### Problema proposto
Responda às perguntas sobre o trecho "Lembrança do mar":
(a) De que cor eram os domingos da infância?
(b) Em que praia a concha foi encontrada?
(c) Há quanto tempo a pessoa que narra mora perto do rio Capibaribe?

Lembrança do mar
Valéria Santos*
Não gosto dos dias de
domingo. Não agora. Quando eu era criança, amava os domingos. O dia mais
espichado da semana. Era tanta diversão, e tudo cabia no domingo. Se o dia
tivesse uma cor, os domingos da minha infância eram da cor do sol. Sim. amarelos e salpicados de poeira. Aquela poeira boa que as brincadeiras borrifavam
no ar. Acho que estou meio poética hoje. Só que, nos tempos de coronavírus,
todos os meus dias foram espichados, sem a cor ensolarada de minha infância.
Hoje é terça, mas
parece domingo. Choveu logo de manhã, e o céu continua da cor das cinzas de um
cigarro sempre aceso. Não gosto de cinza. É a cor da tristeza. Dizem que nos
países frios, como a Suíça, por exemplo, as pessoas são meio tristes. O Brasil
ficou meio triste também. Mesmo quando a cor do céu coincide com a do mar, há
uma tristeza sobrevoando e pousando no semblante das pessoas.
Sinto saudade do mar.
Eu devia ter ido mais à praia, antes da pandemia. O mar sempre me acalmou. Na
minha adolescência, especificamente nos meus dezesseis anos, a voz do mar,
aquele som característico, tornou-se familiar. Eu caminhava diariamente na
beira da água, sentindo as ondas lambendo minhas pernas, feito cachorrinho. O
mar é afoito, é barulhento. Ele amenizou um pouco a minha solidão precoce.
Foi naquela fase da
minha adolescência, na praia de Pau Amarelo, que eu encontrei na areia uma
concha. Uma pequena concha. Até hoje a tenho comigo. É meu talismã. Quando me
sinto apreensiva, nervosa, rezo com ela entre as mãos. Já se passaram muitos
anos que eu arranquei a concha da presença constante do mar. Mas ele ainda
sussurra dentro dela, ainda conta segredos, talvez declame cantigas dos tempos
medievais.
Acho que isso é amor.
Acho que o mar e a concha se amam de verdade. Em algum momento, ele entrou
dentro dela e nunca mais saiu. Então encosto de vez em quando a concha em meu
ouvido e Poseidon sussurra aquele som marinho.
Faz quase cinco anos
que moro perto do rio Capibaribe. Tão oposto ao mar. Tão silencioso, o rio. Tão
absorto e reservado. Parece um intelectual cercado de livros antigos. Às vezes
ele incha, como diz o poeta. Ganha uma aparência úmida, redonda, até sensual. É
quando o mar deságua nele as suas águas salgadas e sapecas. Há nesse encontro
uma purificação. Acho mesmo uma bênção o encontro entre o mar e o rio.

### Material fornecido
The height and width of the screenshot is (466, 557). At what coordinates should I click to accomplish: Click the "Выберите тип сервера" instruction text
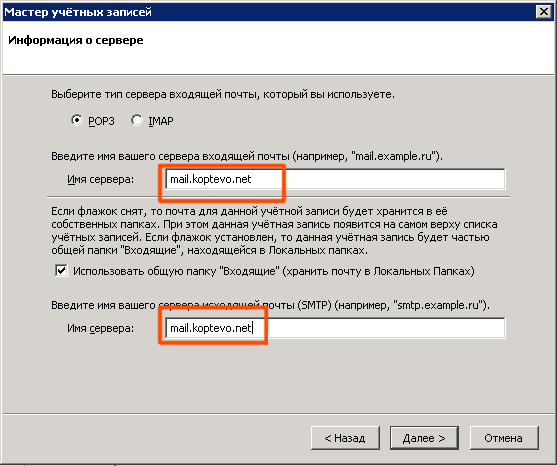[x=223, y=94]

### Resposta da tarefa
(a) Da cor do sol: amarelos e salpicados de poeira.
(b) Na praia de Pau Amarelo.
(c) Há quase cinco anos.